[Instructions]
A - In the forum thread about dogs that eat too fast, how old is lgnutah's dog Brooks?
B - Please continue the forum thread about dogs that eat too fast, picking up right after the last post shown.

My Sailor eats just like that and the cupcake/muffin pan works really well for her.


----------



## dexter0125 (Mar 20, 2011)

Hand feeding is good for trust building too. I hand fed mine for at least a month or so. now, if I need to take his food bowl or something from him for whatever reason its not an issue. it may not be only bc of the hand feeding but I think it probably helped. 

I don't have an issue with fast eating. thankfully. I thought I did when he was a little younger so I hand fed...but I want the Kong wobbler just so he'll have a super fun new toy. Hehe.


----------



## lgnutah (Feb 26, 2007)

My 6 year old Brooks still eats every meal as if he hasn't been fed in weeks.
I suppose the good thing is, I don't have to worry about him being a picky eater


----------



## mfreib1 (Apr 8, 2011)

I would say hand feeding or a food dispensing toy such as the Kong Wobble is your best bet. We do the mini muffin pan thing a lot too but she still inhales the food with the muffin pan :doh:


----------



## puppydogs (Dec 6, 2010)

Wow it's been a year already since I posted this! Thinking of switching to another food such as Acana, the kibble size is bigger than Fromms. 

Curious if there are any new solutions to the dog inhaling food problem? Even if I hand feed or put something in the bowl to slow it down, she doesn't chew!


----------



## xoerika620xo (May 25, 2012)

puppydogs said:


> Wow it's been a year already since I posted this! Thinking of switching to another food such as Acana, the kibble size is bigger than Fromms.
> 
> Curious if there are any new solutions to the dog inhaling food problem? Even if I hand feed or put something in the bowl to slow it down, she doesn't chew!

(Records for locating displayed items)
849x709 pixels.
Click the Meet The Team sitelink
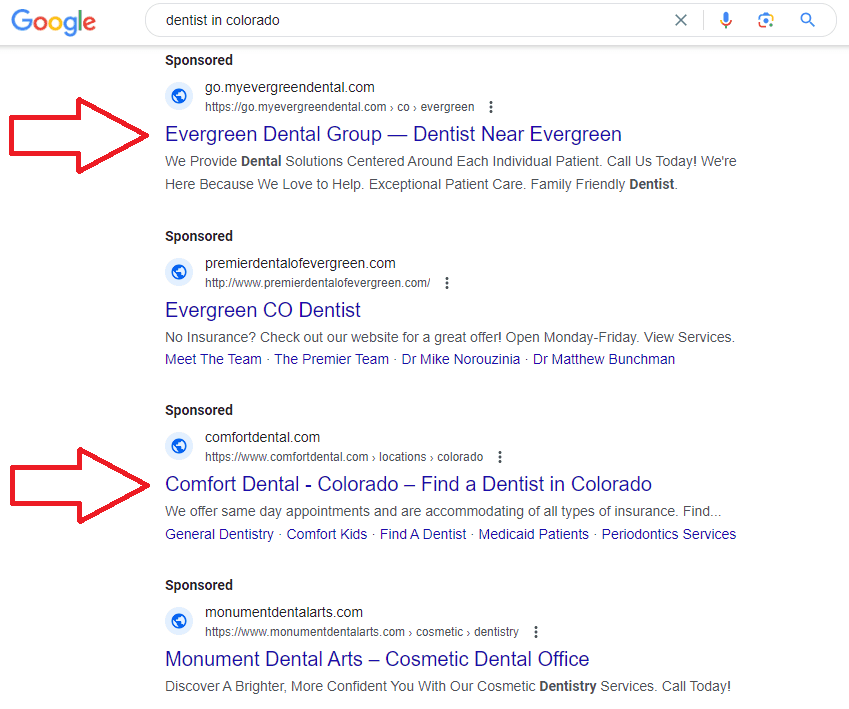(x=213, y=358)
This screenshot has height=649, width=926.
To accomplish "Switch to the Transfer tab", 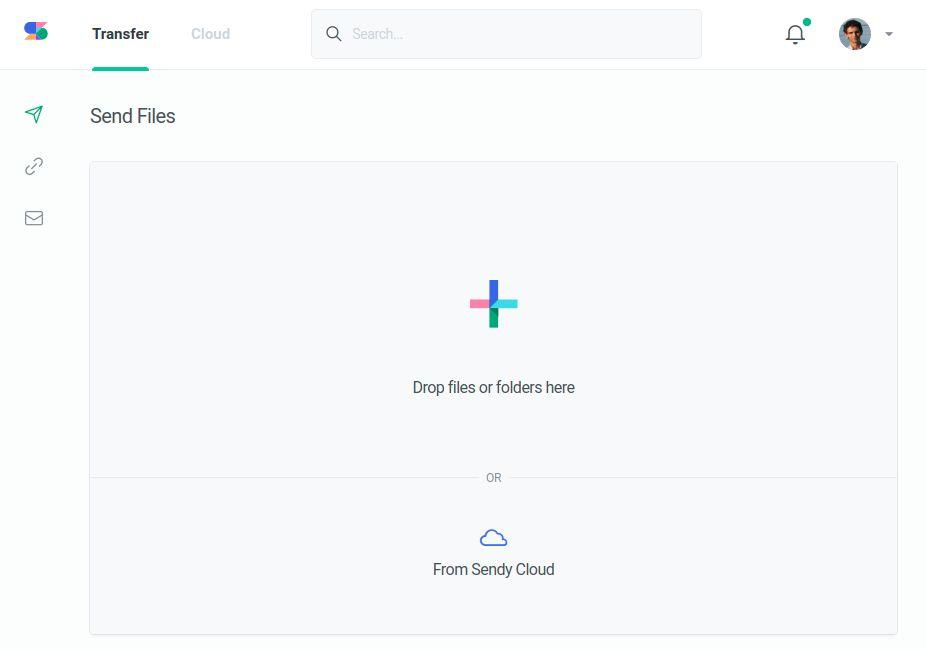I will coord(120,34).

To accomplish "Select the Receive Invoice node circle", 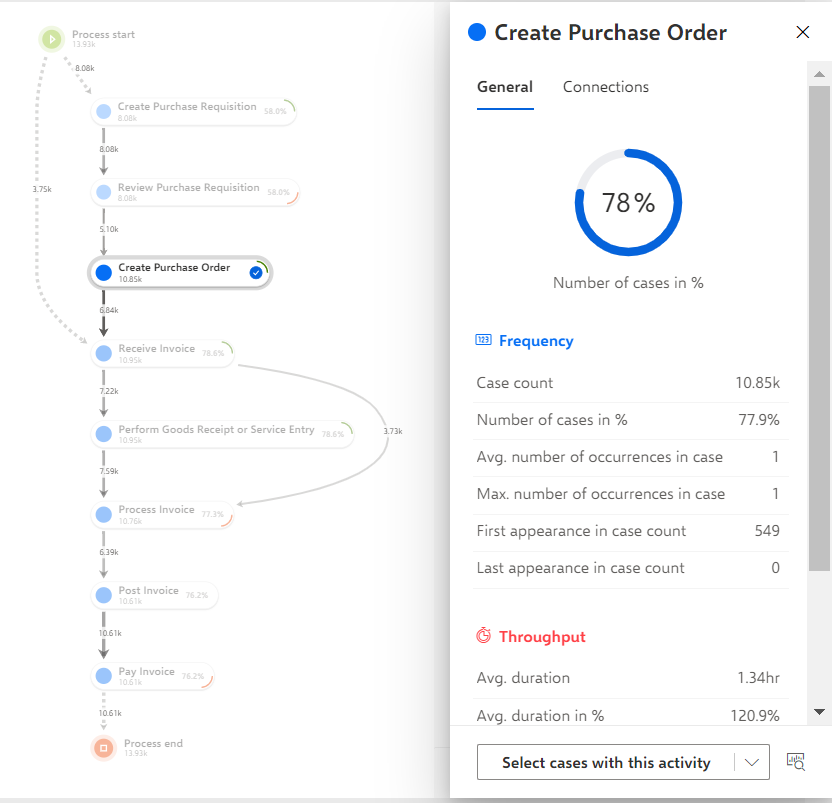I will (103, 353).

[Solved problems]
A - Brooks is 6 years old.

B -
what i do is spread it all over the floor. it looks like a big mess but at-least he's taking a while for it to go down into his stomach. my pup has a sensitive stomach so when he would eat really fast he always throws up. In my car we have wipes and bags because he'll throw up his food if he just ate so we try not to feed him right before going into the car


----------



## IrishTiger (Nov 23, 2012)

I'm also concerned about Max. It takes him less than a minute to eat a cup and a half of his EVO Red meat. He burps a lot, and tonight for the first time it seemed as if he had hiccups.

I'm terrified of bloat. Absolutely terrified.


----------



## Joeysmom (Nov 30, 2012)

My puppy does the same thing! He eats Acana and does not chew. Gone in less the 30 seconds. We have tried the divided dish and it helps slow him down but does not help with the chewing. Joey is now almost 4 months old and this has been a concern for us. We feed him away from our Lab ( Joey can out eat him).
We have just started trying 3 dishes.....the first one has hardly anything in it. When he is calm and relaxed I hand feed the second dish. Again after he is calm he then gets the third (he can see them on the counter) the third has most of the food in it. I keep saying " calm" when he's eating if he's not I take it away. We just started this so still in the testing stages, I do however think that he is chewing most of his food. Oh yes, the third bowl is the divided one.




Sent from my iPhone using Petguide.com Free App


----------



## bljohnson4 (Jul 7, 2012)

Cooper doesn't eat too fast but putting his food in a Kong does slow him down a lot. Have you tried that? If you wet the food down a little while before you feed it, then it gets sticky and harder to get out. We will do this if we want to keep him busy for a while....but only about 1/2-1/3 of his food fits in at a time.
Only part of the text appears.